La dette privée des ménages.


Selon l’économiste, Gael Giraud, il existe un lien entre l’accroissement des inégalités et l’augmentation de la dette privée des ménages. Les ménages les plus pauvres, pour maintenir leur niveau de vie, ont recours à l’emprunt. Cela augmente la dette privée des ménages les plus défavorisés ; celle-ci, quand elle dépasse un certain seuil, devient insoutenable et nuit à la croissance. Cela menace la stabilité économique ; la dette privée des ménages est d’ailleurs un facteur explicatif de la crise des Subprimes. Les inégalités de revenus, qui conduisent à des difficultés de financement chez les plus pauvres, ont tendance à se répercuter sur l’accès à l’instruction (ainsi que la réussite scolaire), et donc sur la quantité de capital humain, nécessaire à la croissance. La consommation, notamment celle des ménages, qui est l’un des débouchés macroéconomiques de la croissance, est impactée avec l’accroissement des inégalités de revenus.


On comprend finalement, que certains économistes affirment qu’il est nécessaire de réduire les inégalités. Notamment, via des analyses au sujet du lien social ou encore de la dette privée des ménages.

En résumé les inégalités de revenus, ont augmenté depuis 1970 ; différents facteurs expliquent cela : des facteurs institutionnels, ainsi que la mondialisation et la nature du progrès technique. Certaines analyses, bien qu’elles ne fassent pas consensus chez les économistes, montrent que les inégalités de revenus affectent négativement l’activité économique. Notamment, parce que les inégalités de revenu dégradent le lien social et augmentent la dette privée des ménages les plus défavorisés ; ce qui nuit à l’économie.

[1] Organisation de coopération et de développement économiques.
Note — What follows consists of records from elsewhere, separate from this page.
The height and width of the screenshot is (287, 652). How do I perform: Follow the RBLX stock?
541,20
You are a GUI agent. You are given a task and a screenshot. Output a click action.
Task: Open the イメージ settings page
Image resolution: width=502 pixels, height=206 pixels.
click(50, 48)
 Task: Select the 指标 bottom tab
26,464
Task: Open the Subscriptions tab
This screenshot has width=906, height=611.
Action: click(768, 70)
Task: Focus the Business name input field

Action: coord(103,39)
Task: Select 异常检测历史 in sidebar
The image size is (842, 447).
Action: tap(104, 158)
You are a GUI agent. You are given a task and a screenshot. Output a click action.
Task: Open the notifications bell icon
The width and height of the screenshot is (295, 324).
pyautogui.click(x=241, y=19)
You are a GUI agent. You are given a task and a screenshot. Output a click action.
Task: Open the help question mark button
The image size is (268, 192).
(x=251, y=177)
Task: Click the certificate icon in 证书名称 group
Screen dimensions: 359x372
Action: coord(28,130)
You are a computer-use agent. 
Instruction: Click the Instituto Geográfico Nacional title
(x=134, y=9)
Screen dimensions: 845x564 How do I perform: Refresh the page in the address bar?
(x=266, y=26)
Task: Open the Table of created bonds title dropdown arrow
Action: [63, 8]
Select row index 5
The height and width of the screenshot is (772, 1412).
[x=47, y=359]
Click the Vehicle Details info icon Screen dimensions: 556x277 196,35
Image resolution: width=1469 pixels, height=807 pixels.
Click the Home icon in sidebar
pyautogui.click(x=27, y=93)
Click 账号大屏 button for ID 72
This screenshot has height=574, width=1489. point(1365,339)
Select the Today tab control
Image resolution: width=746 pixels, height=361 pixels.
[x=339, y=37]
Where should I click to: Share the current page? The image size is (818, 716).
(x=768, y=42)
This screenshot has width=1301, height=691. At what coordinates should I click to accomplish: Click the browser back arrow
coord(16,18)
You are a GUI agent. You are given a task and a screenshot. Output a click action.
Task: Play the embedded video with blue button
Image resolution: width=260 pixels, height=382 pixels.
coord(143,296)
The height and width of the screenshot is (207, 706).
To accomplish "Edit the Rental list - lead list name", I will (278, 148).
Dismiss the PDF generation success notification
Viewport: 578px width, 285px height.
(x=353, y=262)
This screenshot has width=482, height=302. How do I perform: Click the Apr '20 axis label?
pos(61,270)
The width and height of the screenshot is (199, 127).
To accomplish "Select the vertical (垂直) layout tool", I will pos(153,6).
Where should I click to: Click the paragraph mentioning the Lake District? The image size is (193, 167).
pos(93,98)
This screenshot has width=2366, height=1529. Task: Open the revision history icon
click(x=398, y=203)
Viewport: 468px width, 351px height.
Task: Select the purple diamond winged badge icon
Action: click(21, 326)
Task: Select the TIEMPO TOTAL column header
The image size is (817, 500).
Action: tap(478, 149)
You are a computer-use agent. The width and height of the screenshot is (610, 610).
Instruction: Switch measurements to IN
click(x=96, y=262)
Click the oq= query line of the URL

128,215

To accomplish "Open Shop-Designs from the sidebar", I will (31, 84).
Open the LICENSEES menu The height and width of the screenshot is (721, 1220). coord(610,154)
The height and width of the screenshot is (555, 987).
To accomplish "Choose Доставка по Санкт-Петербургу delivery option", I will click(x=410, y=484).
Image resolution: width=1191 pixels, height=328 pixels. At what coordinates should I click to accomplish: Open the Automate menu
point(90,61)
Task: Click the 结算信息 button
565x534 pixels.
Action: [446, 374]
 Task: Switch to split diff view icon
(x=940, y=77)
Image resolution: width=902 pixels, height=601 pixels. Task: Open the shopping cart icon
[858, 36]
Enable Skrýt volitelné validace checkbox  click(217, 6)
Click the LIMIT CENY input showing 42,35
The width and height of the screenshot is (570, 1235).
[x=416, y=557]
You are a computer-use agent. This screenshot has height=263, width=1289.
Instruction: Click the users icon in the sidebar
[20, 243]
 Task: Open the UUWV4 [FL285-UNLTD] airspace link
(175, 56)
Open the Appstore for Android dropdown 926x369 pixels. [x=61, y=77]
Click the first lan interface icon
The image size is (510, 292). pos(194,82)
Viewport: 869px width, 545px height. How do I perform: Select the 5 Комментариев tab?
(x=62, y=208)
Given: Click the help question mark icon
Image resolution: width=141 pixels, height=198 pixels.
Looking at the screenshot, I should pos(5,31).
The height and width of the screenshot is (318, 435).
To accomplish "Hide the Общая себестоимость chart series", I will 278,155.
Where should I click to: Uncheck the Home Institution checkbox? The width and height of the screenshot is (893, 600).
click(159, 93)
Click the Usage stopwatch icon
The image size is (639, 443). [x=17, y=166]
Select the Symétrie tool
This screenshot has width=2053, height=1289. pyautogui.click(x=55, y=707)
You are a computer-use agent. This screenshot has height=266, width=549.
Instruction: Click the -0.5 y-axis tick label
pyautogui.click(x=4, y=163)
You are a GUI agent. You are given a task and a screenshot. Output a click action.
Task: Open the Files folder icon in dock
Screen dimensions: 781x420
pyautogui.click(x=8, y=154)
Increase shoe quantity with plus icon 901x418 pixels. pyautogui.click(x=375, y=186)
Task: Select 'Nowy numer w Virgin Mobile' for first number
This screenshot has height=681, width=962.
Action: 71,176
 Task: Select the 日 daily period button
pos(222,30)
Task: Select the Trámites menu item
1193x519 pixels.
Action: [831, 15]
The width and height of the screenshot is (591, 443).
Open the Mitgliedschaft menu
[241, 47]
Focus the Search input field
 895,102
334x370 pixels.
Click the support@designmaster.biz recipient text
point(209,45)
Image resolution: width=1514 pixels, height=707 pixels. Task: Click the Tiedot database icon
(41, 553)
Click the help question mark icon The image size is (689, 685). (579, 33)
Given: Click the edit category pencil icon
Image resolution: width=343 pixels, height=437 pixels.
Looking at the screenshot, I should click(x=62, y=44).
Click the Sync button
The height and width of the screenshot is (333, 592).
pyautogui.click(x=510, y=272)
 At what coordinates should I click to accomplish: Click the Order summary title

[2] Dans l’ouvrage Le triomphe de l’injustice. [3] Nouvelles technologies de l'information et de la communication. [4] Entreprises commerciales ou industrielles présentes dans différents pays. [5] Dans l’ouvrage The Spirit Level. [6] C’est-à-dire, la force qui unit les habitants d’un pays (leurs relations…). [7] Institut national de la statistique et des études économiques.